New York's newest play to debut this month, "The Glory of the World," only happened after a onetime Episcopal monk, Roy Cockrum of Knoxville, Ky., bought a Powerball ticket at his local supermarket in 2014 and won $259 million. Written by Charles Mee, the production takes a silence-and-strife-filled look at the life of Thomas Merton, the 20th-century American Catholic thinker who remains a spiritual inspiration and guide for many people.
From experimental showings of the play in Kentucky during last spring to the Brooklyn Academy of Music, "The Glory of the World," begins in New York Jan. 16 and runs through Feb. 6.
As a monk, Cockrum lived at the Society of Saint John, the Evangelist's monastery in Cambridge, Mass. He said he kept a prayer by Merton framed on a dresser in his cell.
The back story of "The Glory of the World," includes Mee's childhood, in a Catholic home where the living room shelves were lined with dozens of books by Merton, reports The New York Times. It also involves Cockrum's time as a monk, when while living under a vow of poverty, he decided he would fund theater if he ever had money.

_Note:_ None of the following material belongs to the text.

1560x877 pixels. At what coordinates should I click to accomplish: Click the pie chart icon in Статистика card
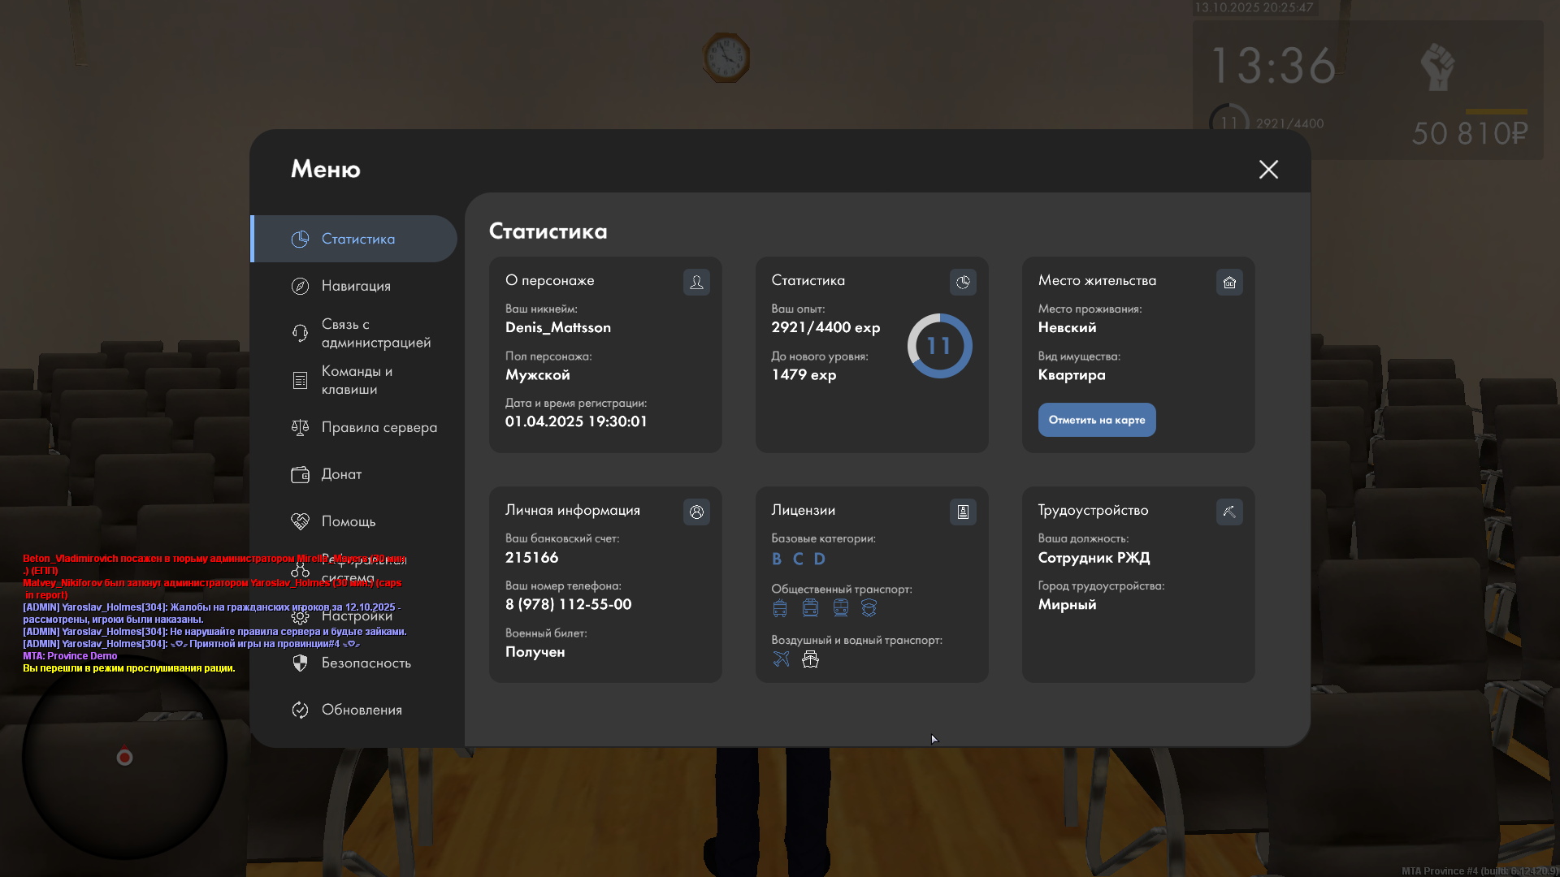(x=963, y=283)
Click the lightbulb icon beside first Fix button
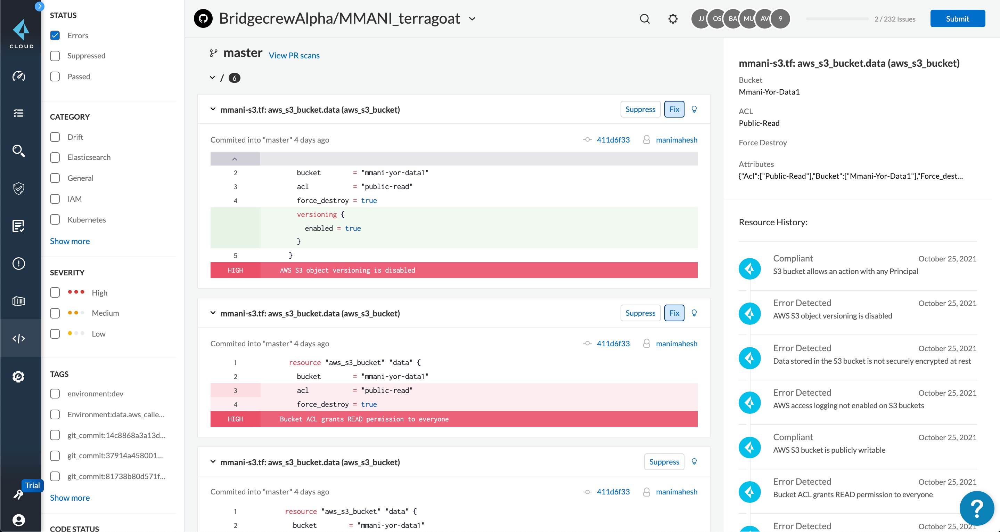 coord(694,109)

Merton was born in France and lived from 1915 to 1968. He has been called the most influential American Catholic author of the twentieth century. His autobiography, "The Seven Storey Mountain," sold more than one million copies and has been translated into 15-plus languages. He wrote more than 60 other books and hundreds of poems and articles on topics ranging from monastic spirituality to civil rights, nonviolence and the nuclear arms race.
Les Waters, the British-born artistic director of the Actors Theater of Louisville, Ky., read 10 of the roughly 70 books Merton wrote. In 2014, he called Mee, regarding 2015 being the centennial of Merton's birth, reports The Times.
Mee, who said had been raised in a family with several priests and nuns, and who had a fondness for Merton's work, agreed to collaborate, but with a warning. "I think I know Merton pretty well. I'd love to do that, except, you know I'm an ex-Catholic, so whatever I do might get you thrown out of Louisville."
The play is set at a 100th birthday party for Merton, at which celebrants quarrel over how to describe a multifaceted man who was a Trappist monk, a prolific writer, a champion of nonviolence and a friend to Eastern religions before dying at 53 of an accidental electrocution in Thailand.
All of the actors are men, reflecting the community in which Merton lived. The play begins and ends in silence.
Reception of "The Glory of the World" in Louisville was positive, but reportedly left some theater-goers stumped. The Louisville Eccentric Observer described it as a "collective sense of confused delight that most audience members felt upon exiting the theater." The Courier-Journal called it "perplexing but fascinating."
Even Pope Francis appears to be a fan of the play, after unexpectedly referencing it during his address to Congress last September.